Each round will be conducted through the use of a running timer; something that’s never been done before. Each player will receive five minutes to knock as many balls over the fence as they can. The clock will only stop when a player hits a homerun during the final minute of the round. Many may find this concerning as fatigue has played a role in past Home Run Derbies causing homerun totals to decrease as players got into the later rounds. However, the MLB’s counter to round fatigue is providing players with one 45-second “time out” they are entitled to each round. The individual with the most home runs advances to the next round. Keep this new format in mind when you are looking to place your MLB bets.
The process seems simple enough but the MLB has had bonus features to each round allowing players to get extra time per round for hitting certain benchmarks with the homerun balls they hit. If a player hits one homerun a distance of 475 feet or more, the player will be awarded with an extra thirty seconds. If a player hits two or more homeruns at a distance of 420 feet or more, the player will be awarded with an extra minute. A player can also achieve a bonus time of one minute thirty seconds by hitting a combination of homeruns with one more than 420 feet and one more than 475 feet or both over 475 feet. The MLB will monitor the distance of homeruns hit through the use of their MLB Advanced Media’s Statcast.

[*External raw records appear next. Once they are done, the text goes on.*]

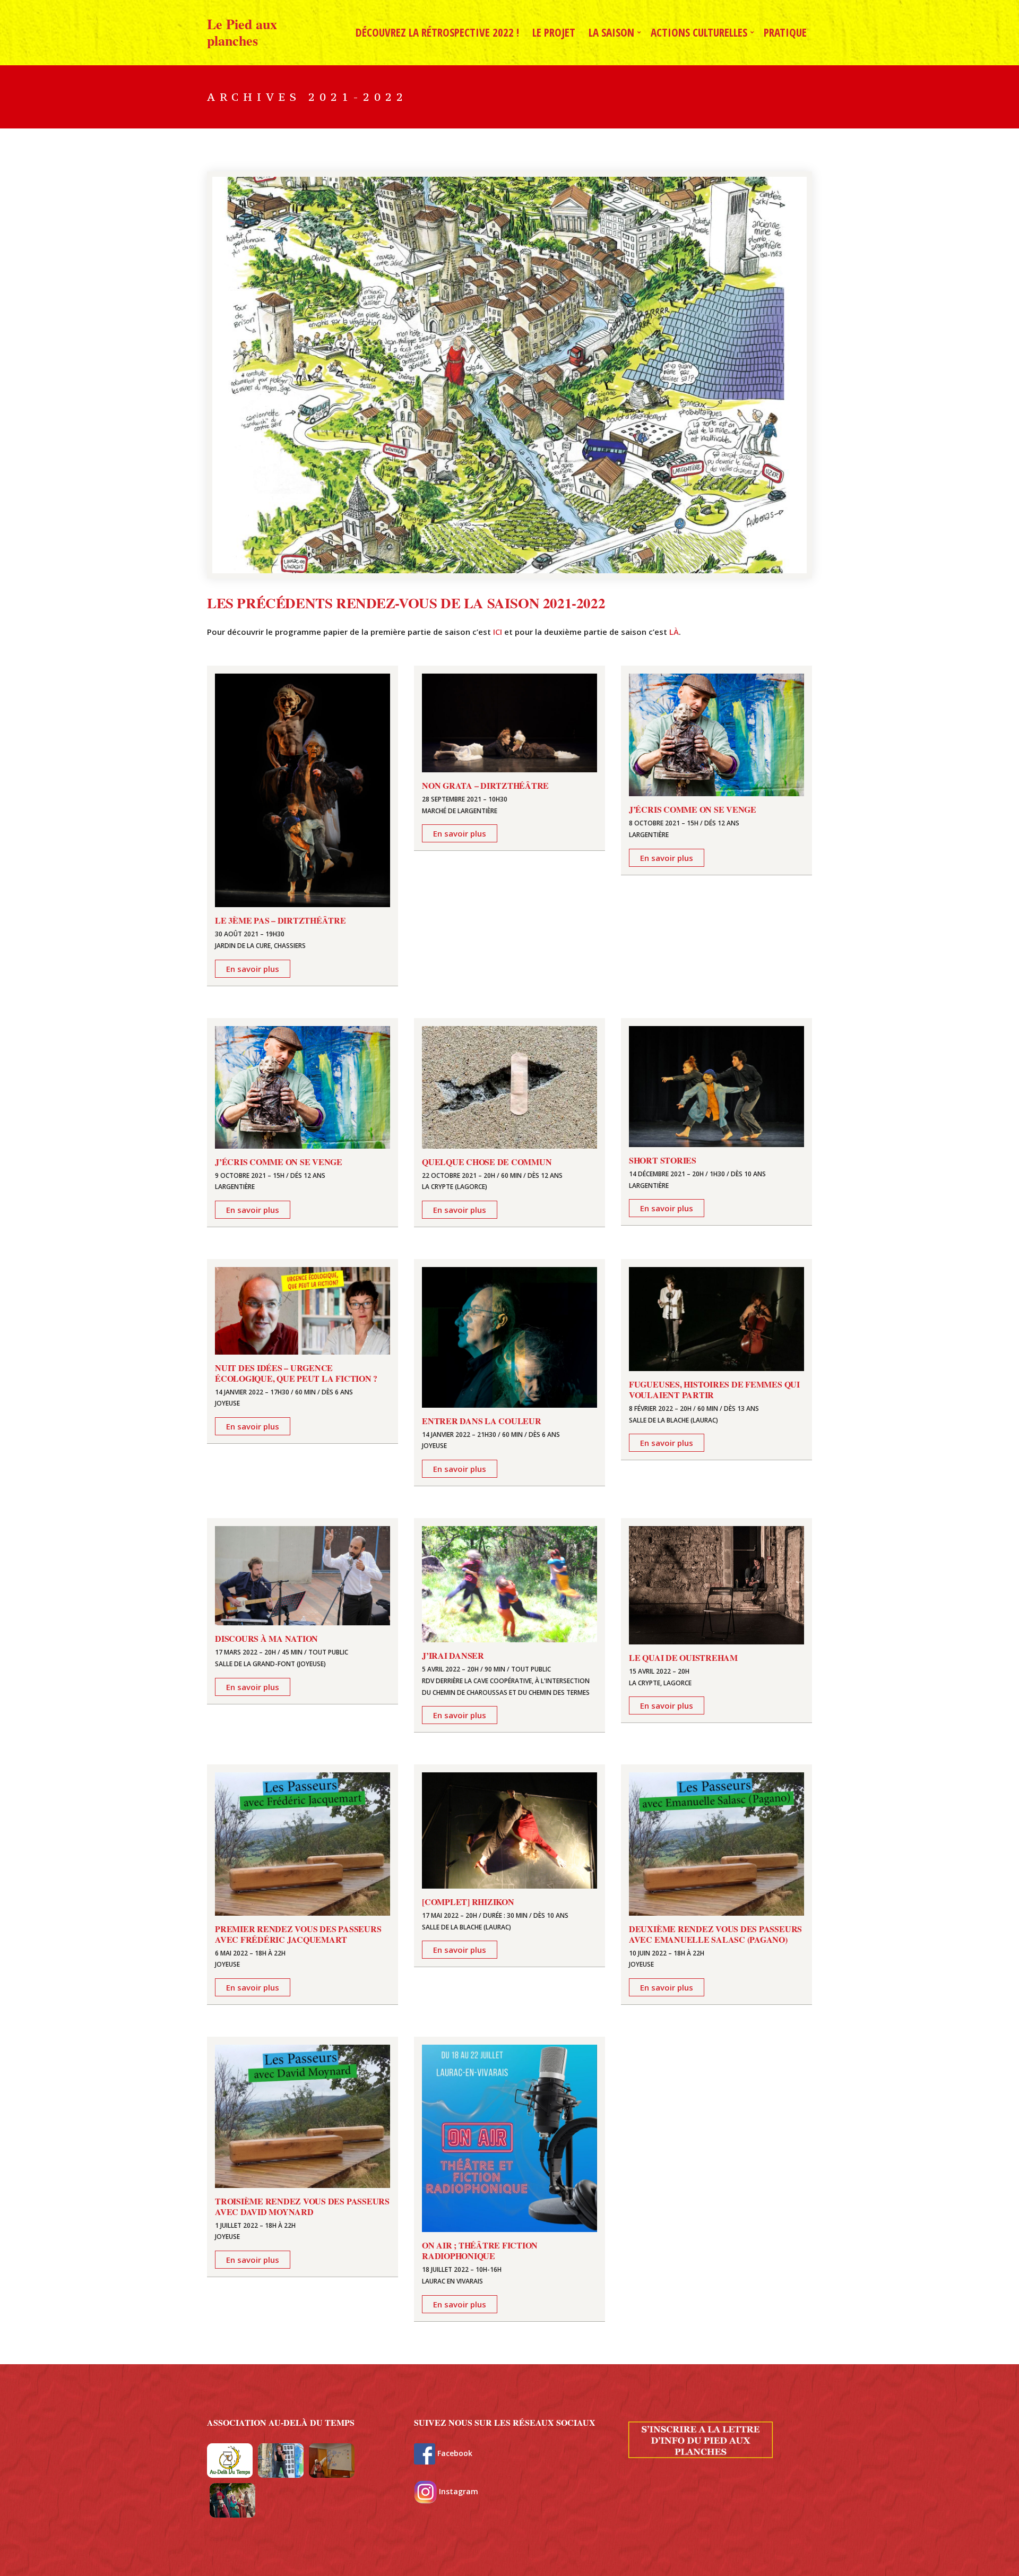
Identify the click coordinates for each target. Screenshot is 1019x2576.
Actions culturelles (699, 32)
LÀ (674, 631)
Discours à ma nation (266, 1638)
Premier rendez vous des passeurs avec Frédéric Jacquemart (298, 1934)
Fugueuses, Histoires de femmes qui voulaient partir (714, 1389)
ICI (498, 631)
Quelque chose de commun (486, 1162)
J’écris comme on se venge (692, 809)
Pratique (785, 32)
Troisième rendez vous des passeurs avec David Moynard (302, 2206)
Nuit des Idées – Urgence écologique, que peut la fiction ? (296, 1373)
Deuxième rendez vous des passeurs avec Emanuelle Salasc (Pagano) (715, 1934)
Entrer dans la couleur (481, 1421)
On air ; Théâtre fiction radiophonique (480, 2250)
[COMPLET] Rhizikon (468, 1902)
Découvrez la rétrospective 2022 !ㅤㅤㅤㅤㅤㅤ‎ (437, 32)
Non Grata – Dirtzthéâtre (485, 785)
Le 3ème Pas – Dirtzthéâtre (280, 920)
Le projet (553, 32)
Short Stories (662, 1160)
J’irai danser (453, 1655)
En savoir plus (252, 968)
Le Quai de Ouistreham (683, 1657)
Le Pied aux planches (242, 32)
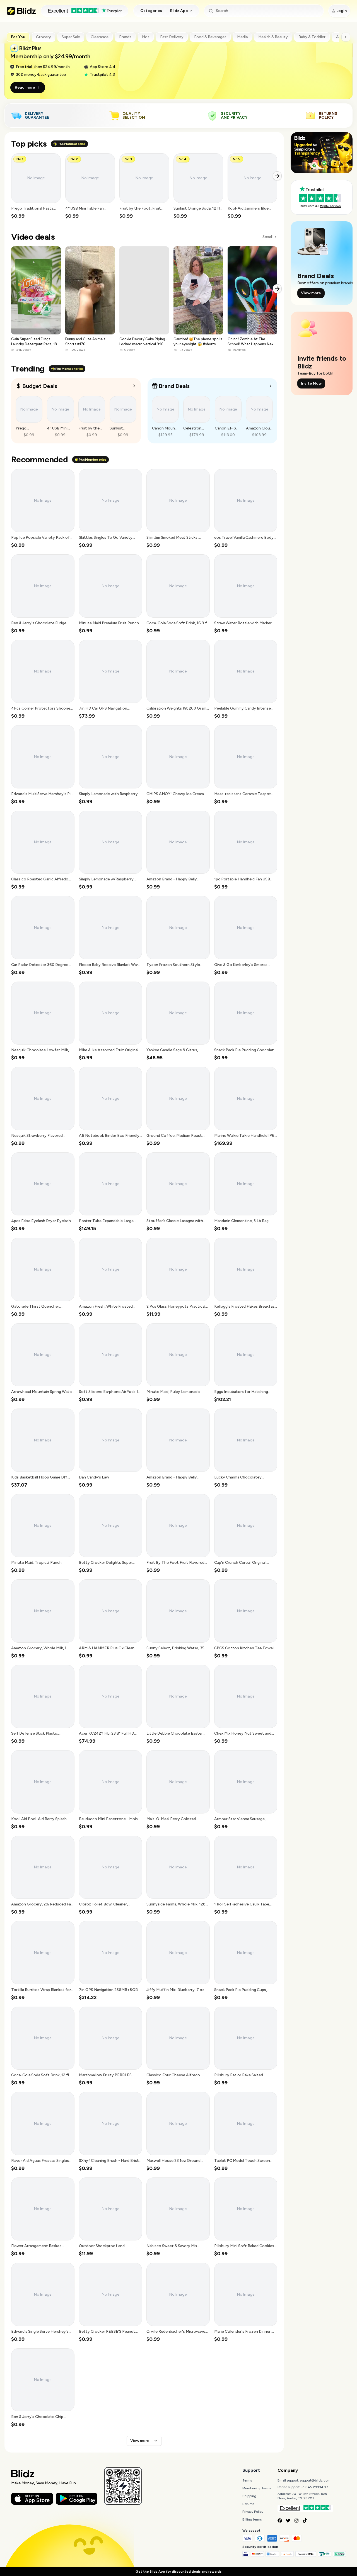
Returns (248, 2504)
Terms (247, 2480)
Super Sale (71, 37)
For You (18, 37)
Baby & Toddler (311, 37)
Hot (145, 37)
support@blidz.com (315, 2480)
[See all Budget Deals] (134, 385)
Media (242, 37)
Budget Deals (39, 386)
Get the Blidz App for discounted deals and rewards (178, 2571)
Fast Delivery (172, 37)
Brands (125, 37)
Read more (25, 87)
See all (267, 236)
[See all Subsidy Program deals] (270, 385)
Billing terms (252, 2519)
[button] (36, 186)
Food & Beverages (210, 37)
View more (139, 2440)
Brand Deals (174, 386)
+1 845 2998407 (314, 2487)
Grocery (43, 37)
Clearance (99, 37)
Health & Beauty (273, 37)
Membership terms (256, 2488)
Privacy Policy (252, 2512)
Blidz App (179, 10)
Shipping (249, 2496)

In the chance that two players tie during any given round, the players tied will compete in a swing-off with no stoppage time or additional time added. If the players still remain tied after the swing-off, each player will receive additional three cuts each until one out homeruns the other.
All for all, the 2015 Home Run Derby should be a blast. There shouldn’t be any real effect on the players or viewers with the new rule changes other than an action packed night that could bring strong homeruns totals from start to finish.